Vücudumuzun her hücresi, yaşamı boyunca çeşitli iç ve dış etkenler sonucu DNA hasarına uğrar. Bu hasarın onarılmaması, hücrenin sağlıklı bölünmesini ve işlevini sürdürebilmesini engeller. İşte tam bu noktada devreye, "Ataxia-Telangiectasia Mutated" kelimelerinin baş harflerinden oluşan ATM geni girer. ATM, DNA çift sarmalında oluşan kırıkları tanıyan ve hücresel tamir mekanizmalarını aktive eden bir protein kinazı kodlar. Bu protein, özellikle hücre döngüsünü durdurarak onarıma zaman kazandırır, gerektiğinde de hasarlı hücreyi apoptoza yönlendirir.
Ancak ATM geninde meydana gelen bir mutasyon, bu tamir mekanizmasının çalışmasını durdurur. Özellikle yüksek metabolik aktiviteye sahip olan nöronlar bu hasardan en fazla etkilenen hücreler arasındadır. Sonuç olarak beyincikte ilerleyici hücre kaybı (serebellar dejenerasyon) meydana gelir ve bu da çocukluk çağında başlayan denge ve koordinasyon bozukluklarına (ataksi) yol açar. Bununla birlikte, bağışıklık sistemi de zayıflar; çünkü lenfosit gelişiminde de ATM proteini rol oynar. En ciddi sonuçlardan biri ise, DNA tamir mekanizmasının bozulmasına bağlı olarak hücrelerin kontrolsüz bölünmesi ve kanser riskinin (özellikle lenfoma ve lösemi)artmasıdır.
Gözdeki Kılcal İzler
A-T’nin ismindeki “telenjiektazi” kelimesi, gözlerin beyaz kısmında görülen ince kırmızı damarları ifade eder. Bu damarlar bir tür imza gibidir: hastalığın adeta gözle görülür mührü. Ancak sorun sadece gözle sınırlı değildir; vücut bu hastalıkta çok yönlü bir savaş verir.
Nadir Ama Yalnız Değil
Her 100.000 doğumdan 1–2’sinde görülür. Nadirdir ama etkilediği bireylerde yaşamı kökten değiştirir. Enfeksiyonlara açık hale gelmiş bir beden, yürümekte zorlanan bir çocuk, eğitime erişmekte zorlanan bir aile… A-T sadece bir genetik bozukluk değil; bir yaşam biçimini yeniden kurma mücadelesidir.

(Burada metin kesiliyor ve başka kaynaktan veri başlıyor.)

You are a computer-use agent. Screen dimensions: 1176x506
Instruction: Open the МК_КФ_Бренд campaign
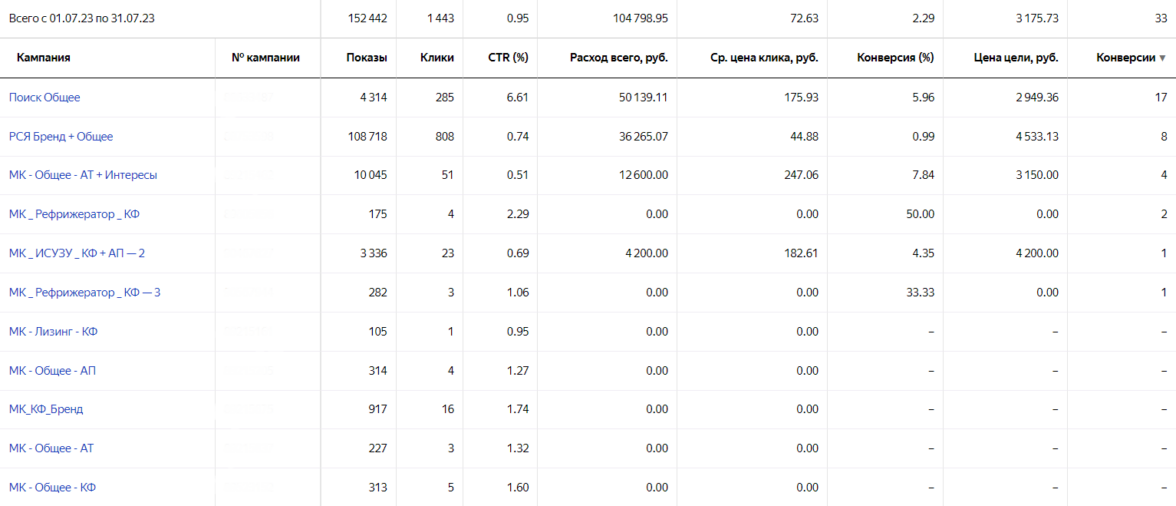(46, 409)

Bugün A-T için kesin bir tedavi yok. Ancak bu çaresizlik anlamına gelmez. Fizyoterapi, solunum desteği, enfeksiyonlara karşı önlemler, immünoglobulin tedavileri gibi yöntemlerle hastalar daha kaliteli bir hayat sürebiliyor. Ayrıca gen tedavisi, kök hücre çalışmaları ve moleküler hedefli ilaçlar üzerinde yürütülen araştırmalar, geleceğe dair umutları artırıyor.
Genetik Farkındalık = Gelecek Nesillerin Sağlığı
A-T, bize genetik bilincin ne kadar hayati olduğunu tekrar hatırlatıyor. Ailede benzer bir hastalık geçmişi varsa genetik danışmanlık almak, çocuk sahibi olmadan önce test yaptırmak toplum sağlığını korumak adına büyük bir adım.
Unutmayalım, nadir hastalıklar nadir hayatlar yaratmaz. Her birey, içinde yaşadığı hastalıktan bağımsız olarak değerli ve güçlüdür. Bilim ilerledikçe, bu güçlere daha fazla çözüm sunabileceğiz.